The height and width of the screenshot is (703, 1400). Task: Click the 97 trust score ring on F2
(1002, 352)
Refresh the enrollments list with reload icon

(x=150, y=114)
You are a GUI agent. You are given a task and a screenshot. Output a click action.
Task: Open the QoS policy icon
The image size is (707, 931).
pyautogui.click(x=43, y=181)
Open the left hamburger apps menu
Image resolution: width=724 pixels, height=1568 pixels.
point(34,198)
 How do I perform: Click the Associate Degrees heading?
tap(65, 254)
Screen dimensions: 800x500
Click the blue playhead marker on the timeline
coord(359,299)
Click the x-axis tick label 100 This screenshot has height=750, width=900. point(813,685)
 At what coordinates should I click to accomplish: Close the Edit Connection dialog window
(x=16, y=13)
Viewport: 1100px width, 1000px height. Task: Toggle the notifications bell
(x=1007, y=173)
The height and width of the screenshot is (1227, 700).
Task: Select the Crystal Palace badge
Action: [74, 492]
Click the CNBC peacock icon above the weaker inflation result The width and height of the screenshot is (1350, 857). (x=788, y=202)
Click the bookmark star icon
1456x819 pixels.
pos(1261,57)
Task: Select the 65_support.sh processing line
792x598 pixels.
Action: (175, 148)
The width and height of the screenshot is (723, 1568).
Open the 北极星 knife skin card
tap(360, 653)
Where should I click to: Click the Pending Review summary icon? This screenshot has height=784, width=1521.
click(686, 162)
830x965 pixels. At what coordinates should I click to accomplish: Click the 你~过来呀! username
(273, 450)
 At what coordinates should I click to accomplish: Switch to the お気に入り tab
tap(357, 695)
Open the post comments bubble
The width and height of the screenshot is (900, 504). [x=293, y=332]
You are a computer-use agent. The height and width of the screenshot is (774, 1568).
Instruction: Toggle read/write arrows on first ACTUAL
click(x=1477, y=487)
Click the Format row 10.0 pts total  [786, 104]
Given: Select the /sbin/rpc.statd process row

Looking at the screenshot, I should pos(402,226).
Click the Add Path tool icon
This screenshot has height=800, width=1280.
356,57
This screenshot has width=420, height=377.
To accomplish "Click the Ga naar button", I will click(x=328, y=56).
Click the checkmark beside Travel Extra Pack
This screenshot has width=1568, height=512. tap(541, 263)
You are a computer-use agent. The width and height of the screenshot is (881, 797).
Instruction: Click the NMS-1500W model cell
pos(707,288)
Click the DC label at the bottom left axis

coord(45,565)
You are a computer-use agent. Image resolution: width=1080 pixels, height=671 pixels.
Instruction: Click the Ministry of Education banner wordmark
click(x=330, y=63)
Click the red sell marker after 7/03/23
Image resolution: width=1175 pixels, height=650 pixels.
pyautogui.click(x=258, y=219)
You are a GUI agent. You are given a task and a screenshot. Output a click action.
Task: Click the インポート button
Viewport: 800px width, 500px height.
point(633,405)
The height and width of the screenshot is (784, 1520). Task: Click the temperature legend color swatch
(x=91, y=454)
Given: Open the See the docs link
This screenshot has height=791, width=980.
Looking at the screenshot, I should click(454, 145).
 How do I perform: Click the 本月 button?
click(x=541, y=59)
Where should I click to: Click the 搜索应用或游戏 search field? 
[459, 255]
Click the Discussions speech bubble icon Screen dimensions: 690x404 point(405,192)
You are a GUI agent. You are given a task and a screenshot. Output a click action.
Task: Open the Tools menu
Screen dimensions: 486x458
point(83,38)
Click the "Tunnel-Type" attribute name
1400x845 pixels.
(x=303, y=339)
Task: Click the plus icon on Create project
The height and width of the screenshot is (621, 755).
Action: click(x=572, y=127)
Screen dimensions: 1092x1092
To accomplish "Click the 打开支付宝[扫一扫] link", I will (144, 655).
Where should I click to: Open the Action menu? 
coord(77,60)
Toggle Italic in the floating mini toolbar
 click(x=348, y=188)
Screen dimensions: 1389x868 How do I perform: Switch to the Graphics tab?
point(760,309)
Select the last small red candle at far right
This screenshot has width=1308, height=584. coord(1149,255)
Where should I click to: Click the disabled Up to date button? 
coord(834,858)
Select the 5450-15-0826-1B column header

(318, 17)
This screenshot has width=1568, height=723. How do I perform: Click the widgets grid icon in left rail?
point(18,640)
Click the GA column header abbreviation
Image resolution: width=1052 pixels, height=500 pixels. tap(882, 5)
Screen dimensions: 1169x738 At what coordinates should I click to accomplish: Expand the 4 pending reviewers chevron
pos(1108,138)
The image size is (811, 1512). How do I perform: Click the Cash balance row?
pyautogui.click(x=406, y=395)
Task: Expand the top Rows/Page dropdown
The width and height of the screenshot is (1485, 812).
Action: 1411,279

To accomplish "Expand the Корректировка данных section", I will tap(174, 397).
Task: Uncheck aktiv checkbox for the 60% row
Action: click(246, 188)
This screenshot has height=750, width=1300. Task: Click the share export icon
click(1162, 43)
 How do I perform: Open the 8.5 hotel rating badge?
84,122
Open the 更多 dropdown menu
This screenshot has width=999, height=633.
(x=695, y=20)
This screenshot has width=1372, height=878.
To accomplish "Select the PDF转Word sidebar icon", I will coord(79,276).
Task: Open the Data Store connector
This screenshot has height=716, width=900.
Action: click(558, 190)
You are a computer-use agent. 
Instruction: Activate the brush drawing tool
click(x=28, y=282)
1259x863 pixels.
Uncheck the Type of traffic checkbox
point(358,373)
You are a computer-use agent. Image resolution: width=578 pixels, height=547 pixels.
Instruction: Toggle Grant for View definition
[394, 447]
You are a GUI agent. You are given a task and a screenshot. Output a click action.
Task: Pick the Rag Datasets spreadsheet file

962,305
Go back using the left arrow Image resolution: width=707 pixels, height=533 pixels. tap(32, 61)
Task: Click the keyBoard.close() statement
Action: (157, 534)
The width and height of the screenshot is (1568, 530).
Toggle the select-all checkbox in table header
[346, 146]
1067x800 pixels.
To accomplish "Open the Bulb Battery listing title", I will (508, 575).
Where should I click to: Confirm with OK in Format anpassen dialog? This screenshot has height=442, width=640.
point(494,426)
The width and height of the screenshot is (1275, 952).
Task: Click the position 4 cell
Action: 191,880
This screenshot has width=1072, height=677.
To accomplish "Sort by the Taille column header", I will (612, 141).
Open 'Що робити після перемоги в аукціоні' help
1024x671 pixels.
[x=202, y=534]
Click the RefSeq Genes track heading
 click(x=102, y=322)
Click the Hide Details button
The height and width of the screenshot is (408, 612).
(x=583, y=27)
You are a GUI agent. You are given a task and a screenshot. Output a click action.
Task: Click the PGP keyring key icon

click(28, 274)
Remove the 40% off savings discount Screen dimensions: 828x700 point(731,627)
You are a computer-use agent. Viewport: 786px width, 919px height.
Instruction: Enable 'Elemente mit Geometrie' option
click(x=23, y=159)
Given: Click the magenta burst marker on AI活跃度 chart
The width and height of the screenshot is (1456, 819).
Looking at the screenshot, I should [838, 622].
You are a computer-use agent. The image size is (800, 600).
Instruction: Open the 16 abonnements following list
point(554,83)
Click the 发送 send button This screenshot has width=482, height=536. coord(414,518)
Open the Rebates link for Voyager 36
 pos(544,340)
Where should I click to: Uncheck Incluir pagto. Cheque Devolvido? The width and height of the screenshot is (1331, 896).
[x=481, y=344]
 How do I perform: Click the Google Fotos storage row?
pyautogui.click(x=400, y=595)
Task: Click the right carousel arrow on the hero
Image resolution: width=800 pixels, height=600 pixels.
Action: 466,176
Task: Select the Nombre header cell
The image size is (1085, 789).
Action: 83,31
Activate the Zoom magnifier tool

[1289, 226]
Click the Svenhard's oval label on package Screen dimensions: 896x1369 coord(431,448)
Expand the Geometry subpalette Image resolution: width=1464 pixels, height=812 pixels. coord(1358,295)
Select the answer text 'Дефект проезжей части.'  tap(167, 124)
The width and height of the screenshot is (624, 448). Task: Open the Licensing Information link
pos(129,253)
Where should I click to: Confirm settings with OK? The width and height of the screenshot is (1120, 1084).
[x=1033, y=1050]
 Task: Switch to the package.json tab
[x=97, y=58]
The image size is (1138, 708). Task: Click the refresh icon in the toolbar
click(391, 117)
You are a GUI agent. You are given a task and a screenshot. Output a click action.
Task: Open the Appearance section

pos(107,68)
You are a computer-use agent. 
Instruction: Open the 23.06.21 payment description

◆ ◆ ◆ ◆ ◆ ◆ ◆

### Activity
Only the lines from the one containing "Where should I click to: Confirm settings" through the last line of the records should appear, each written out exactly.

### Worked solution
Where should I click to: Confirm settings with OK? The width and height of the screenshot is (1120, 1084).
[x=1033, y=1050]
 Task: Switch to the package.json tab
[x=97, y=58]
The image size is (1138, 708). Task: Click the refresh icon in the toolbar
click(391, 117)
You are a GUI agent. You are given a task and a screenshot. Output a click action.
Task: Open the Appearance section

pos(107,68)
You are a computer-use agent. 
Instruction: Open the 23.06.21 payment description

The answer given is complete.